Over the next 12 months, rope access users will be targeted, together with scaffold design and construction.
Mr Scott explained that working at height is often considered low risk but the consequences are severe. In the previous six weeks alone:
a. An arborist fell 15 metres.
b. There was a roof maintenance worker step through a skylight, fell 2.5m. Fatality.
c. An electrician fell 3m off a ladder. Fatality
d. There was a 1.5 metre scaffold that somebody fell through. Broke his back
These were all incidents where probably the risk is considered low, but the consequence still very high.

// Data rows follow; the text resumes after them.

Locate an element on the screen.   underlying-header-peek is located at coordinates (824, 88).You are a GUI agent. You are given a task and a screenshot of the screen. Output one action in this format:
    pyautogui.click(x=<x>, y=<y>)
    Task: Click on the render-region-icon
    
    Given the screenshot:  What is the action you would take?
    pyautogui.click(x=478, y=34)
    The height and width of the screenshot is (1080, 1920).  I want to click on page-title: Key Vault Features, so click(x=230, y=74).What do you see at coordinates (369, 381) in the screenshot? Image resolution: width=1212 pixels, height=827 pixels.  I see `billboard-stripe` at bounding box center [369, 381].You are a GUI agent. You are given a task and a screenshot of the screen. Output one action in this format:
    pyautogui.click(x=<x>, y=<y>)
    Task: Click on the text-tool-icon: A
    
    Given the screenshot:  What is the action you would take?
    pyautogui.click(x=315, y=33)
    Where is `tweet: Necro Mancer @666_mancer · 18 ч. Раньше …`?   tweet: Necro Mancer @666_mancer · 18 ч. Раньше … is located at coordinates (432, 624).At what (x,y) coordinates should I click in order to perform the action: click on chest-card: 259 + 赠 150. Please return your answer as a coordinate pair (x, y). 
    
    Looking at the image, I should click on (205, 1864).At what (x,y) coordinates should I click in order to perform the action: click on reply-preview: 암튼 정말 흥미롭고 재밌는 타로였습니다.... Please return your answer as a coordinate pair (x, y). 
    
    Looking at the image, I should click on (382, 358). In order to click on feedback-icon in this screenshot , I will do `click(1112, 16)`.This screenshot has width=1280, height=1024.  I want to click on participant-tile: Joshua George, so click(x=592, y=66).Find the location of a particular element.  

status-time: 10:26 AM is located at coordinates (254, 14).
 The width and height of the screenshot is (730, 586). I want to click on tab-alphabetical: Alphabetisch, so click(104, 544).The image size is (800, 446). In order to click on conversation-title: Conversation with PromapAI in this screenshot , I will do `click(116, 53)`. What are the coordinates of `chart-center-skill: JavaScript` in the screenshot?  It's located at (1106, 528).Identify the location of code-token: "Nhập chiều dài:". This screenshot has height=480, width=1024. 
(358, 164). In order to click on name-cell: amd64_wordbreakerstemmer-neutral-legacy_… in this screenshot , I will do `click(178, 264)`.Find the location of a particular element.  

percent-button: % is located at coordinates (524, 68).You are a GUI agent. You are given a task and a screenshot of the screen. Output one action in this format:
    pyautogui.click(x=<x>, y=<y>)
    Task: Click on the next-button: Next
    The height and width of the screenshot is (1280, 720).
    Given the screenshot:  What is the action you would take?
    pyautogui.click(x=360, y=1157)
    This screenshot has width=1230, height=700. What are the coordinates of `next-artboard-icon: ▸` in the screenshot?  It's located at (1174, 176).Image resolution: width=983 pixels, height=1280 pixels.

Mr Scott pointed to the responsibilities of installers and believes end users are not routinely trained to use the system or provided with documentation.
Rick Millar – Working at Height Association member
1. Industry needs to reform.
2. AS/NZS 5532 controversy has been good for industry.
3. Harnesses can be misused.
AS/NZS 5532 caused lots of controversy in the industry, which was great because people started thinking about anchors and asking questions. Manufacturers were trying to lower the bar for testing of anchors which created lots of dialogue.
Installation problems are common and many installers are unaware of the Australian Standards requirements. Mr Millar agreed that harness training is generally insufficient.
Stuart Davies (Principal Advisor, construction and engineering; WHS Qld)
Mr Davies performs expert investigations into incidents.
1. Observing disconnect between designers and installer.
2. Engineers need to consider installation.
3. Don’t buy the cheapest!
Mr Davies said documentation was often inadequate and reminded the forum that engineers must be able to verify that their designs are both practical and installed properly.
While acknowledging that Australian Standards are not mandated by Queensland legislation, Mr Davies said, “…we like people to comply with the Australian Standards as those Standards are modified as they show up to date knowledge and we want people to move towards compliance with the new Standards”.
Mr Davies reminded the forum to ask manufacturers if the anchor is suitable for the application rather than simply choosing the cheapest.
He also observed that screw bolts are increasingly being used as anchors. Mr Davies was concerned that their installation is difficult to assess. How was hole depth measured? What was the torque on the screw bolt once installed?
Mr Davis gave an example of observing an installed anchor. Same type, same brand; visually it was obvious that they weren’t installed the same because different amounts of fastener were exposed.